Subject Re: [firebird-support] Re: Firebird 1.5 database size increasing
Author Ann W. Harrison
Hi Bill,

[gstat results moved to the end]

OK. When the table is big, it seems to have about 325,000
records, most of which have one back version, altogether
using 4,891 pages. OK, that works out to about 61 bytes
per record, assuming a 4K page size.

It is odd that the record length is reported as 0.03 and
the version length as 21.45. In theory, the version is
never longer than the record. Hmmm.... OK, I've got it.
The primary record version is just a deleted stub. Right.
Store 325,287 records then delete 324,898 of them.

That works pretty well with the estimate of 61 bytes -
22 bytes of data, 17 bytes of record header plus page
index, and another 17 bytes for the deleted stub is 56
and there's probably 3 bytes per record of page header
and unusable bytes of space.

When the table has "settled", it has 481 records and uses
21 pages.
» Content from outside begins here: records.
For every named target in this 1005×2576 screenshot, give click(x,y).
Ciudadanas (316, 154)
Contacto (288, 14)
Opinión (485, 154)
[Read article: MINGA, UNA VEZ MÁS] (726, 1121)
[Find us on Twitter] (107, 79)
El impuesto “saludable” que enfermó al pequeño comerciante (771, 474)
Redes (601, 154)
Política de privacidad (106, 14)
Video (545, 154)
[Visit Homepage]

That's seems pretty good.

> Of course, since the data pages are never released, the database file
> size grows.

Right, but if the same sort of operation occurs again, the space
that was released will be reused for the next 300,000 temporary
records. So there's a lot of initial growth as the database
stretches to fit the largest amount of data that will be stored,
then growth should be slow as space is freed and reused rather
than allocated new.
> My user says:
> All transactions that are actually changing data, do a commit and
> succeed. All hibernate operations are taking place within a database
> transaction. This transaction is always rolled back. These
> transactions will be across many tables, not just the 2 we are
> focusing on.

What's a hibernate operation? Maybe I'm having a bad day, but
that description doesn't make any sense to me at all. Leaving
aside the hibernation issue, it seems to say that all transactions
that change the database commit. From the stats, it appears that
one group of transactions store a lot of records. The database must
be large enough to hold all those records. Later another group of
transactions deletes all those records. That's OK. The database
has to grow by about 16 bytes per record to hold the deleted stubs.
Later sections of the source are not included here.